A few other things I learned following my surgery. My retinal detachment was likely the result of my severe near-sightedness. The lifetime risk for individuals with otherwise normal eyes to develop a detachment is one in three hundred. In nearsighted individuals like me, the lifetime risk is closer to one in twenty, and those typically occur at a younger age than the average. Finally, detachment usually occurs in just one eye, but (foreshadowing alert) there is a fifteen percent chance of it developing in the other eye as well.

Alas, I am one of the chosen. On the day Dr. Simpson discovered the detachments in my right eye, he also found a smaller tear in the retina in my left eye. The plan is to restore the right eye and then start over on the left eye. So far the left eye has presented no symptoms, and I check for blind spots and floaters and blots every day. Multiple times.

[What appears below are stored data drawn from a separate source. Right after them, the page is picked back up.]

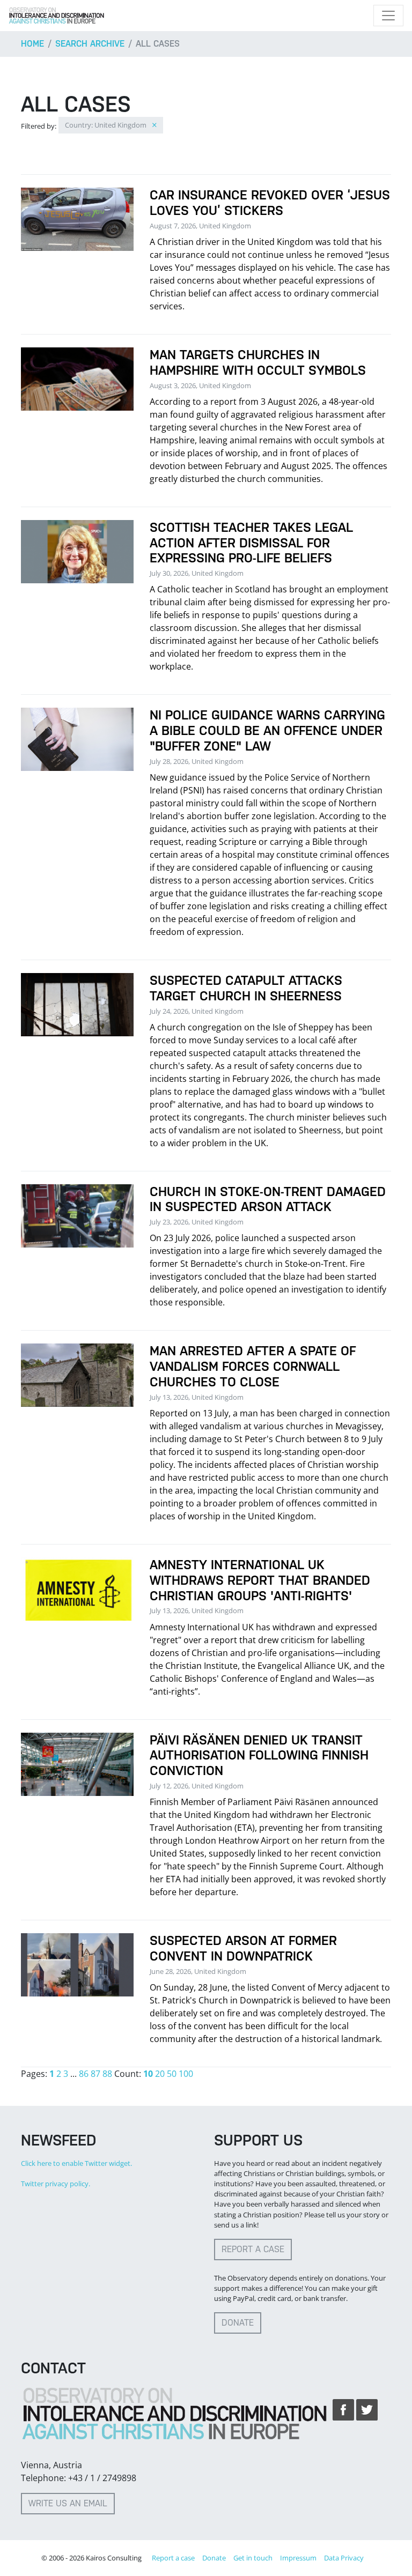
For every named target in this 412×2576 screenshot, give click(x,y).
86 (84, 2074)
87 (95, 2074)
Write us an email (67, 2503)
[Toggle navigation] (388, 15)
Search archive (89, 44)
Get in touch (253, 2558)
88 (107, 2074)
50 (171, 2074)
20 (160, 2074)
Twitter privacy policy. (55, 2183)
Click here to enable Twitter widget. (76, 2163)
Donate (238, 2323)
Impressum (298, 2558)
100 (186, 2074)
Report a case (253, 2249)
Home (32, 44)
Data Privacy (344, 2558)
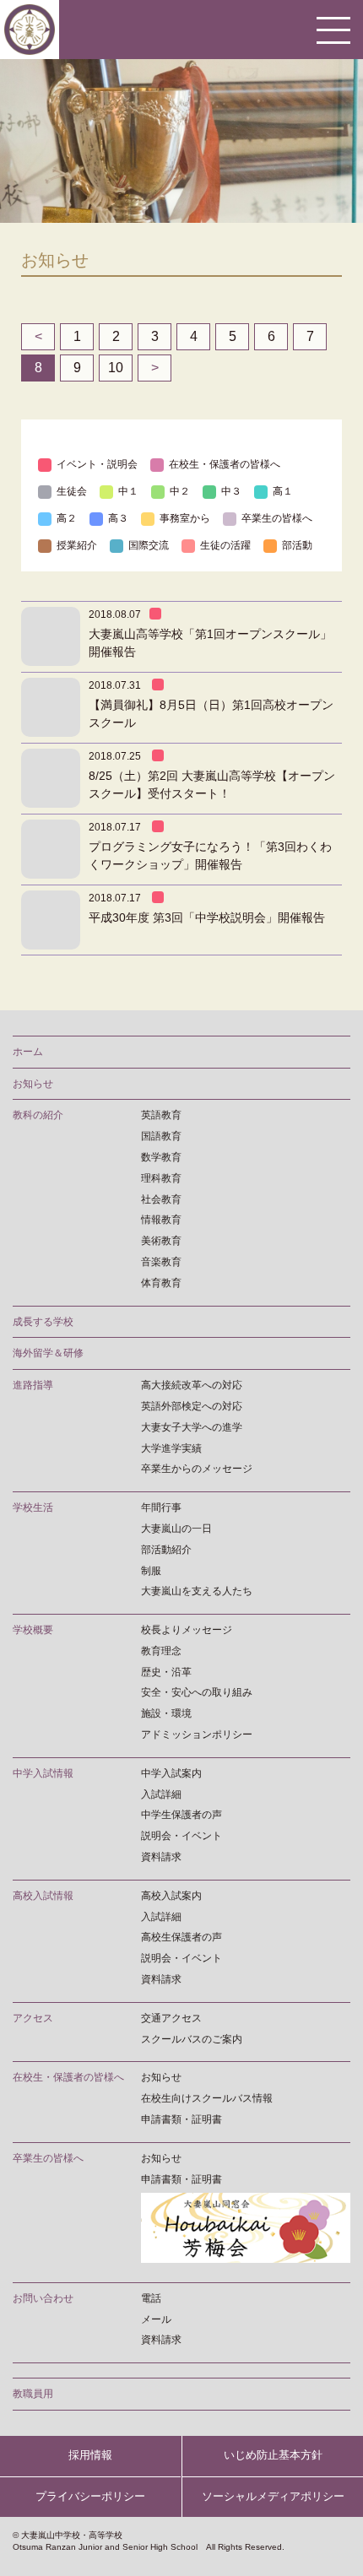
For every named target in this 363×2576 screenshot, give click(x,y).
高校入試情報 (43, 1896)
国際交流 (148, 545)
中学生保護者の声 (181, 1815)
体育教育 (161, 1283)
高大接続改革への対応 (191, 1385)
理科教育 (161, 1178)
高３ (118, 518)
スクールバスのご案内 (191, 2039)
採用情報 (90, 2455)
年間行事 (161, 1507)
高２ (67, 518)
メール (156, 2319)
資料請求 (161, 1857)
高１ (283, 491)
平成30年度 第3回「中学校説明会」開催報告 (207, 917)
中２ (180, 491)
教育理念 (161, 1651)
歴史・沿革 (166, 1672)
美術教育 (161, 1241)
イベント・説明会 (97, 464)
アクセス (33, 2018)
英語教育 (161, 1115)
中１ (128, 491)
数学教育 (161, 1157)
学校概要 (33, 1630)
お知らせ (33, 1084)
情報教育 (161, 1220)
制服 (151, 1571)
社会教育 (161, 1199)
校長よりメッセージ (186, 1630)
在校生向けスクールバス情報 (207, 2098)
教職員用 (33, 2394)
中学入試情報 (43, 1773)
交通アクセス (171, 2018)
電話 (151, 2298)
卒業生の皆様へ (276, 518)
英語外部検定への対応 (191, 1406)
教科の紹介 (38, 1115)
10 (115, 367)
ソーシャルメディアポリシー (273, 2496)
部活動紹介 (166, 1550)
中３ (231, 491)
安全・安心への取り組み (196, 1692)
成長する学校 (43, 1322)
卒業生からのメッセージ (196, 1469)
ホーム (28, 1052)
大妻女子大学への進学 (191, 1427)
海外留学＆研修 (48, 1353)
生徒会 (72, 491)
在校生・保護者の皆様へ (224, 464)
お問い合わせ (43, 2298)
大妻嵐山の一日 (176, 1528)
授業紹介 (77, 545)
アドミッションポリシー (196, 1734)
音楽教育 (161, 1262)
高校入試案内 (171, 1896)
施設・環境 (166, 1713)
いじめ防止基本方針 (273, 2455)
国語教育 (161, 1136)
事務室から (185, 518)
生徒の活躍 (225, 545)
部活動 (297, 545)
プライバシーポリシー (90, 2496)
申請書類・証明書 (181, 2119)
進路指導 (33, 1385)
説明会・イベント (181, 1836)
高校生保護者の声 (181, 1937)
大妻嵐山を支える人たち (196, 1591)
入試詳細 (161, 1794)
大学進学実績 (171, 1448)
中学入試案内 (171, 1773)
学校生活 (33, 1507)
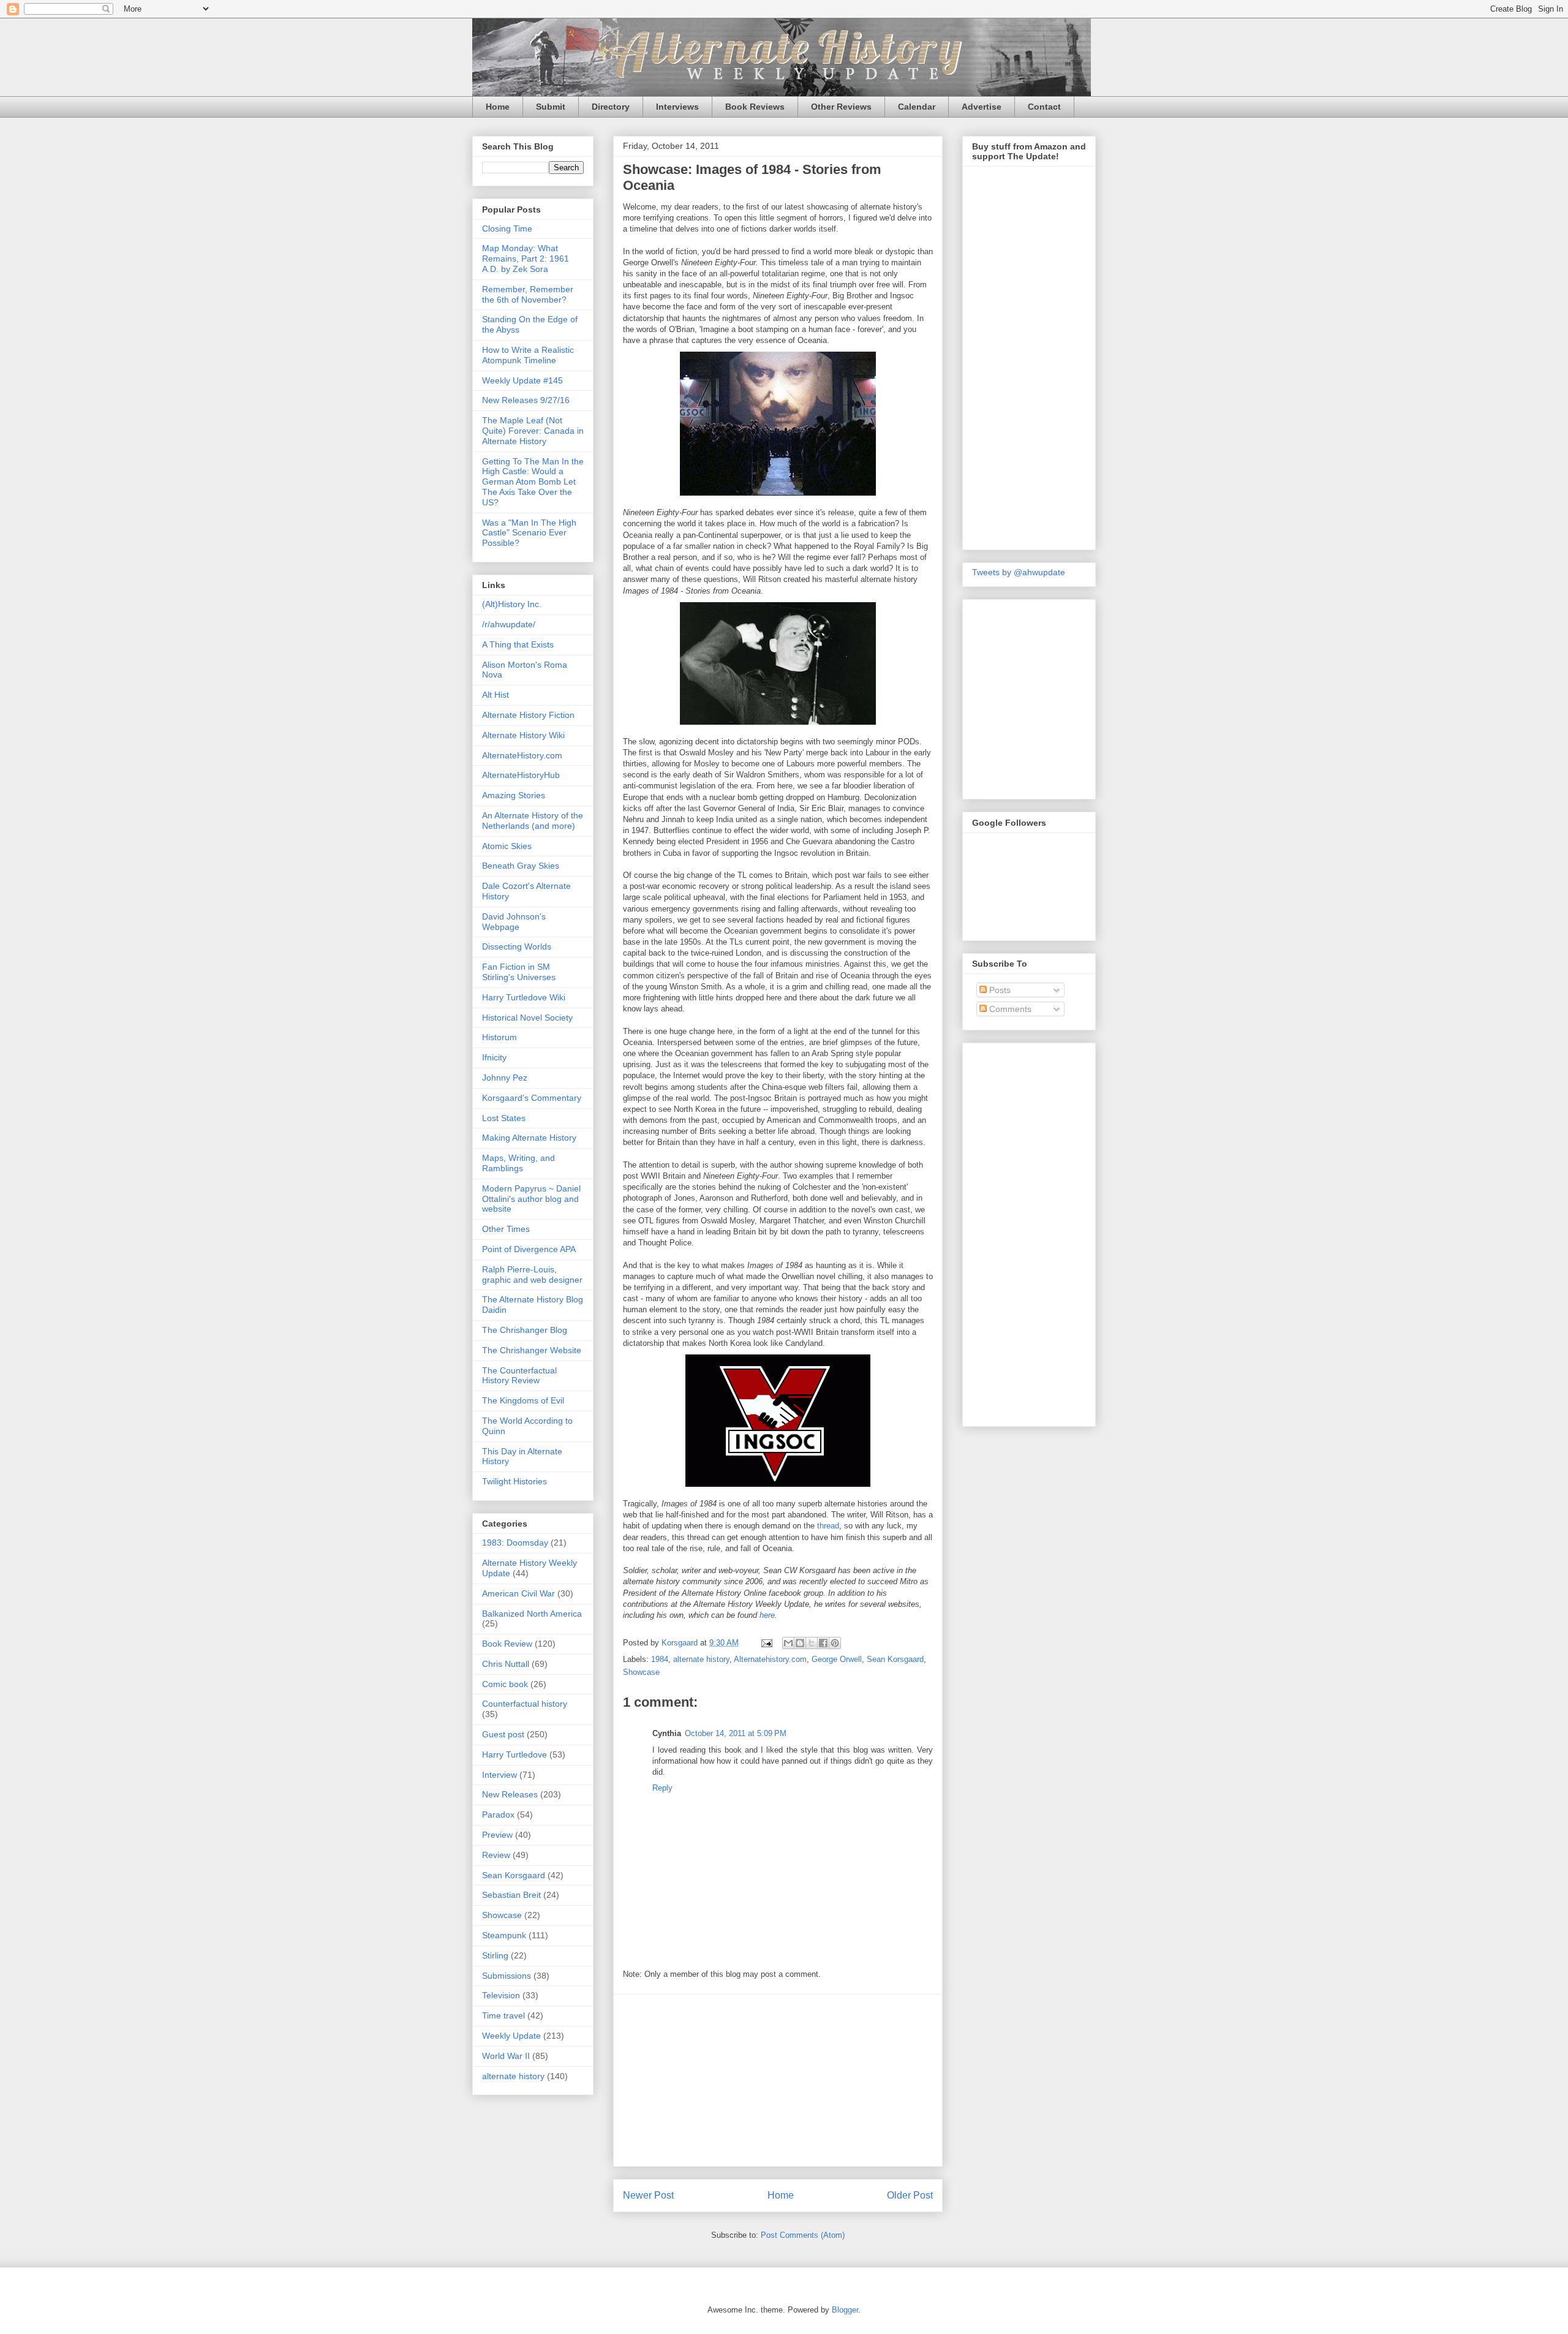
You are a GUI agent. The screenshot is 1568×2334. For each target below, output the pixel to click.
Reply (662, 1787)
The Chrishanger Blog (524, 1330)
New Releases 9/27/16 (526, 400)
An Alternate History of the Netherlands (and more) (532, 820)
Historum (499, 1037)
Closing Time (507, 228)
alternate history (701, 1659)
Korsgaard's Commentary (531, 1098)
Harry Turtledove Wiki (523, 997)
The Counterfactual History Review (519, 1375)
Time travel (503, 2015)
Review (496, 1855)
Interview (499, 1775)
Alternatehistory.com (770, 1659)
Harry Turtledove (514, 1754)
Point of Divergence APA (529, 1249)
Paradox (498, 1814)
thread (828, 1525)
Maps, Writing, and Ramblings (518, 1163)
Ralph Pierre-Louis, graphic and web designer (532, 1274)
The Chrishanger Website (531, 1350)
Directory (611, 106)
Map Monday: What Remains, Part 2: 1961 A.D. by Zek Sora (525, 258)
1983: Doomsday (515, 1542)
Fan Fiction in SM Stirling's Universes (519, 972)
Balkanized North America (532, 1613)
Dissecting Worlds (516, 946)
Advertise (981, 106)
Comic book (505, 1684)
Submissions (506, 1976)
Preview (497, 1835)
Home (498, 106)
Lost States (504, 1118)
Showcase (641, 1672)
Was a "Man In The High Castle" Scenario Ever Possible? (529, 533)
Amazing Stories (513, 795)
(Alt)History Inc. (511, 604)
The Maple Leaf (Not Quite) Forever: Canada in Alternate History (533, 430)
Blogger (845, 2309)
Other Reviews (841, 106)
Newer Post (648, 2195)
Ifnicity (494, 1057)
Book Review (507, 1644)
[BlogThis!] (800, 1643)
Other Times (506, 1229)
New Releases (510, 1794)
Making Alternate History (529, 1137)
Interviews (677, 106)
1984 (659, 1659)
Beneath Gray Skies (520, 866)
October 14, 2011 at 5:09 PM (735, 1733)
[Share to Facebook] (823, 1643)
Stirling (495, 1955)
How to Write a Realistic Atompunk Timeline (528, 355)
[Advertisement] (778, 2080)
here (767, 1615)
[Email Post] (766, 1642)
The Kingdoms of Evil (523, 1400)
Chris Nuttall (505, 1664)
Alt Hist (495, 695)
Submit (550, 106)
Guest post (503, 1734)
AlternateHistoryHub (521, 775)
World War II (506, 2056)
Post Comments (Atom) (803, 2235)
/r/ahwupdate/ (508, 624)
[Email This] (788, 1643)
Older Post (910, 2195)
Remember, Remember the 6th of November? (527, 294)
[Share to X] (811, 1643)
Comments (1009, 1009)
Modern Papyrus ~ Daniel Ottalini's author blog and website (531, 1199)
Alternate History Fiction (528, 715)
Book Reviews (755, 106)
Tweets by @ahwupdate (1018, 572)
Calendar (916, 106)
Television (501, 1995)
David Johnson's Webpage (514, 922)
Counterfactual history (524, 1704)
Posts (999, 990)
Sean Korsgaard (895, 1659)
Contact (1044, 106)
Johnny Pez (504, 1077)
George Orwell (837, 1659)
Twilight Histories (514, 1481)
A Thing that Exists (518, 644)
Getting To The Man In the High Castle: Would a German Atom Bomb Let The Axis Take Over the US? (533, 481)
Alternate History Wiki (523, 735)
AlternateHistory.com (522, 755)
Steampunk (504, 1935)
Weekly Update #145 (522, 380)
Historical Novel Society (527, 1017)
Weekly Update (511, 2036)
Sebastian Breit (511, 1895)
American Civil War (518, 1593)
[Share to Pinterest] (835, 1643)
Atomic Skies (507, 846)
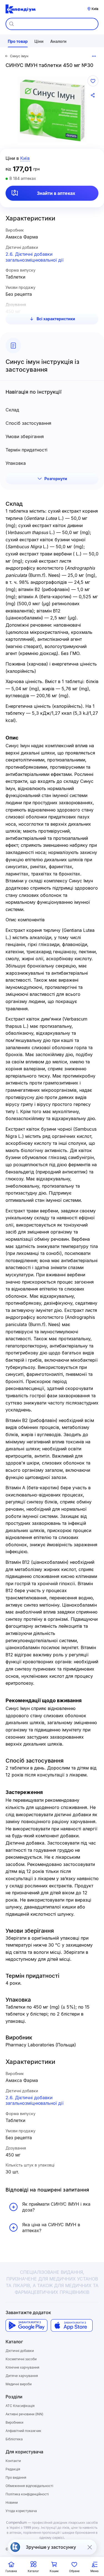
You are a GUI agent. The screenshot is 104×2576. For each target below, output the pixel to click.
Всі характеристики (56, 318)
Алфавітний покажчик (23, 2431)
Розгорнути (55, 478)
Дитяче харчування (22, 2376)
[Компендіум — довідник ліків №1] (20, 8)
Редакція (13, 2469)
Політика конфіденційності (27, 2494)
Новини (12, 2502)
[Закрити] (89, 2547)
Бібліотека (14, 2439)
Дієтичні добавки (20, 2351)
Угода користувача (21, 2511)
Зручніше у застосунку (51, 2547)
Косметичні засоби (21, 2359)
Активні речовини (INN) (24, 2414)
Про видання (16, 2477)
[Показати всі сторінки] (94, 56)
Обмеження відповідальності (29, 2486)
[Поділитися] (92, 95)
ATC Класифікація (20, 2406)
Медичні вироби (19, 2384)
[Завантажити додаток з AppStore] (72, 2325)
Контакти (13, 2461)
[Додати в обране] (92, 80)
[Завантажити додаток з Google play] (26, 2325)
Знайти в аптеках (56, 193)
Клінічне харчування (22, 2367)
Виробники (14, 2422)
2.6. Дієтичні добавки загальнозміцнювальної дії (35, 257)
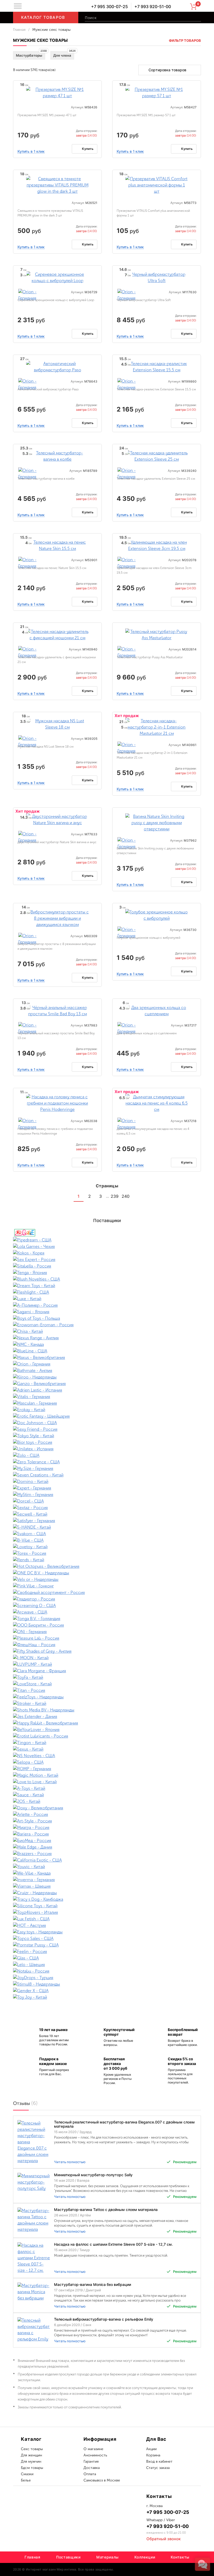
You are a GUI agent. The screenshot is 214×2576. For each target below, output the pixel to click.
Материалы (107, 2557)
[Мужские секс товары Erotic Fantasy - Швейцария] (107, 1416)
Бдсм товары (32, 2468)
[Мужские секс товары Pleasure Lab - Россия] (107, 1638)
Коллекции (144, 2557)
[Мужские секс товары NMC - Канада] (107, 1344)
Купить (87, 149)
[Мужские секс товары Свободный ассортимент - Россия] (107, 1592)
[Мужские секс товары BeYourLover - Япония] (107, 1729)
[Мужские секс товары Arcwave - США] (107, 1612)
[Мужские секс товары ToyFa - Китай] (107, 1677)
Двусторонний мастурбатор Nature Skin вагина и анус (57, 842)
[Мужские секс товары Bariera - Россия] (107, 1834)
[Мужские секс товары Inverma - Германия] (107, 1879)
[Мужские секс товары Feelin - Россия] (107, 1951)
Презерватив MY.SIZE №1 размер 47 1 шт (46, 115)
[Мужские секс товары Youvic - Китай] (107, 1866)
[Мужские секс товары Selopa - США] (107, 1762)
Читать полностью (70, 2162)
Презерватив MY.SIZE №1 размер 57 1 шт (146, 115)
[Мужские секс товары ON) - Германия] (107, 1631)
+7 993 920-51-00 (152, 6)
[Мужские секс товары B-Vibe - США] (107, 1540)
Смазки (27, 2474)
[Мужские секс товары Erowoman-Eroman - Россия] (107, 1325)
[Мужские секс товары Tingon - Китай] (107, 1742)
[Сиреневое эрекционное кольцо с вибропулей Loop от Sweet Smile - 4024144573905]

The good news for all of you is that I promise not to write about the left eye. The good news for me is that chances are good that when all is done, my vision will be restored to normal, or at least to almost normal. The bad news is that pursuant to Nevada boxing commission regulations, I am no longer eligible for a license to fight in the state of Nevada, and likely most other venues in the world. Chances of a thumb to the eye causing retinal detachment are significantly greater when you're already had one (or two). So my dreams of becoming The Baddest Man on the Planet most likely will remain mere dreams.